Na samym wstępie zaznaczę, że jeśli poszukujecie rzetelnej, chłodnej i obiektywnej recenzji najnowszego dzieła zespołu Lor, to trafiliście pod zły adres. Wybaczcie, ale ja w stronę twórczości dziewczyn potrafię pisać tylko listy miłosne, nawet jeśli czasami rozum próbuje wylać na serce wiadro lodowatej wody. Nie podejmę się nawet kolejnej próby streszczenia mojej wyjątkowej relacji z tymi utalentowanymi dziewczynami. Kto mnie obserwuje od dłuższego czasu, ten zapewne doskonale zdaje sobie sprawę, że w muzycznej wrażliwości Jagody Kudlińskiej, Julii Skiby, Pauliny Sumery i Julii Błachuty zakochałem się po uszy już w roku 2016 i z roku na rok to uczucie się tylko pogłębia.
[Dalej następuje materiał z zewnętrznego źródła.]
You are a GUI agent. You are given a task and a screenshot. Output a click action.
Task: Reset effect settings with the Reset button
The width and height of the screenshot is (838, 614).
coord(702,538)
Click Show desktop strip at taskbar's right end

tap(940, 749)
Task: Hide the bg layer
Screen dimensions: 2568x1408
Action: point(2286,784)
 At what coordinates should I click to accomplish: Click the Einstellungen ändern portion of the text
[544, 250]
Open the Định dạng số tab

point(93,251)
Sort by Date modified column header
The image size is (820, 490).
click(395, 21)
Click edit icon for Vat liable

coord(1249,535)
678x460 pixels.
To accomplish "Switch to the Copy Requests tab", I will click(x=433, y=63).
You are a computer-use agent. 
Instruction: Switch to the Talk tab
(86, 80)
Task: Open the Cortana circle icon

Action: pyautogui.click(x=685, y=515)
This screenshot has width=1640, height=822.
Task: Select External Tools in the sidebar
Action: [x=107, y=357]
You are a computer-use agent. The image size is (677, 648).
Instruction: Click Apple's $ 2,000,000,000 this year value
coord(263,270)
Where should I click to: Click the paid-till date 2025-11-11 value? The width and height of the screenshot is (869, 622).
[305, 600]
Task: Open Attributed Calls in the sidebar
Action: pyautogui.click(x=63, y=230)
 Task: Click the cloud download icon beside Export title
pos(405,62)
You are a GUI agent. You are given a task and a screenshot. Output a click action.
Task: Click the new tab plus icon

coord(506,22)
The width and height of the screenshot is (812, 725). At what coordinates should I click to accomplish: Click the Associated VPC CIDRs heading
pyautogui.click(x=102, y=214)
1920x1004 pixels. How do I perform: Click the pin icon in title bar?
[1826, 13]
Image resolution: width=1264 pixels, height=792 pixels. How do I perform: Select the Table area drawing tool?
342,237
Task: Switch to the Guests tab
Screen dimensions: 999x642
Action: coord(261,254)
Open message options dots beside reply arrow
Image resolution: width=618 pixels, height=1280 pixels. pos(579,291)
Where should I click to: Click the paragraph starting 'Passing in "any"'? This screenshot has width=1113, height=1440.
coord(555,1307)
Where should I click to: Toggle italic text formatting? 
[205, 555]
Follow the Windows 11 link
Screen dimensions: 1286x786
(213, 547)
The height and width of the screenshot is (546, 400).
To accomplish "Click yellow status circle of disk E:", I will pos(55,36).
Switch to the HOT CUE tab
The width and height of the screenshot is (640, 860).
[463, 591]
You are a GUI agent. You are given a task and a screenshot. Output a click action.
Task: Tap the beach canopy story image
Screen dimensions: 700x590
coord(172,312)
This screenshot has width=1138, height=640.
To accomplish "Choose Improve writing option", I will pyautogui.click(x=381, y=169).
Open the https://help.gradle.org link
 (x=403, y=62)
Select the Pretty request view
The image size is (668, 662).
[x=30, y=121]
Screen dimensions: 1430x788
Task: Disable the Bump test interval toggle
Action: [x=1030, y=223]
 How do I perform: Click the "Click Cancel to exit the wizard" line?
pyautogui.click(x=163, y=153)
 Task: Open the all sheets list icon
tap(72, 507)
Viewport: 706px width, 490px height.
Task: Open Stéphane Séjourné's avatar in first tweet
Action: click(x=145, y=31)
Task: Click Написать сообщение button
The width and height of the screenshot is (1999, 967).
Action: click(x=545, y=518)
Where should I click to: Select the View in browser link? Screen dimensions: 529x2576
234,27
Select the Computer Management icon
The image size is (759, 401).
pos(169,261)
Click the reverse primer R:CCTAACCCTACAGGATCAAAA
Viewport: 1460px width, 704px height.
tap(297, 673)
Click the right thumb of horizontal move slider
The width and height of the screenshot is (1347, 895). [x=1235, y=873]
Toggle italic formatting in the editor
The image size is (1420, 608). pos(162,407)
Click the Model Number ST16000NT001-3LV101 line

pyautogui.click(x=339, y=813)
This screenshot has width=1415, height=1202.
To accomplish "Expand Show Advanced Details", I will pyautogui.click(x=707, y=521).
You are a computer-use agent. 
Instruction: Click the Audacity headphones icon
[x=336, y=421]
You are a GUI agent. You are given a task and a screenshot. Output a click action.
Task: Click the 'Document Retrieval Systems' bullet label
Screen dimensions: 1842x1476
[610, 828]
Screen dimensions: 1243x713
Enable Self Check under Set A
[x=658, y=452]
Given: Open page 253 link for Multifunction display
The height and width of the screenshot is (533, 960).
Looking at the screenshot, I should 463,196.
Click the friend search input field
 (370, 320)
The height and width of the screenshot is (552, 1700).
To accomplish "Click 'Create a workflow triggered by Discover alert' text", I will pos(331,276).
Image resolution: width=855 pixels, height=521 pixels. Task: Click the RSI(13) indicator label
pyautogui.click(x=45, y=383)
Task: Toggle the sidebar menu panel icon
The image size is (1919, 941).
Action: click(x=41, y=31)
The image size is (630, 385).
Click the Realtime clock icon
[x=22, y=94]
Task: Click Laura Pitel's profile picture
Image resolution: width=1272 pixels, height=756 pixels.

Dość powiedzieć, że w tym momencie za mną dziewiętnaście koncertowych spotkań z Lorem... A jeśli ktoś tej historii nie zna, to zachęcam choćby do wpisania w wyszukiwarce bloga hasła "Lor" albo przeczytania recenzji poprzedniego albumu "Panny Młode". Albumu przełomowego dla kariery dziewczyn (nie tylko za sprawą polskojęzycznych tekstów), od którego premiery minął zaledwie ponad rok! W maju zeszłego roku kompletnie nie przypuszczałem, że już pod koniec tego moje głośniki we władanie przejmie kolejny krążek dziewczyn. Choć oczywiście sporo takich sugestii w przeciągu tego czasu się pojawiało. Stosunkowo szybko po premierze "Panien Młodych", bo już w listopadzie, otrzymaliśmy balladowy singiel "Twój Dom", a w pierwszym kwartale tego roku dziewczyny porywały utworami "Fanfiction" i "$hrek2". Później absolutnie zaskoczyły wieścią, iż gdzieś tam w międzyczasie skomponowały dwie, klimatycznie skrajne od siebie, kompozycje ("Nanana", "Drugi taniec") na potrzeby filmu "Drużyna A(A)", w którym nawet zaliczyły epizodyczne role. W wolnych chwilach powstawały zaś kolejne kompozycje i koniec końców wyklarowała się koncepcja na nowy album. "Żony Hollywood"! 
 
Już sam tytuł wskazuje, że ten krążek jest pokłosiem kolejnego artystycznego i życiowego etapu dojrzewania oraz nawiązuje do kinematograficznych przygód i zarazem wskazuje, że liryczne tematy będą oscylować nie tylko wokół życiowych relacji, ale także zagłębimy się w blaski i cienie showbiznesu. I faktycznie ten krótki, konkretny materiał został podzielony na dwie części, które poprzedzane są smyczkowymi, klimatycznymi interludami.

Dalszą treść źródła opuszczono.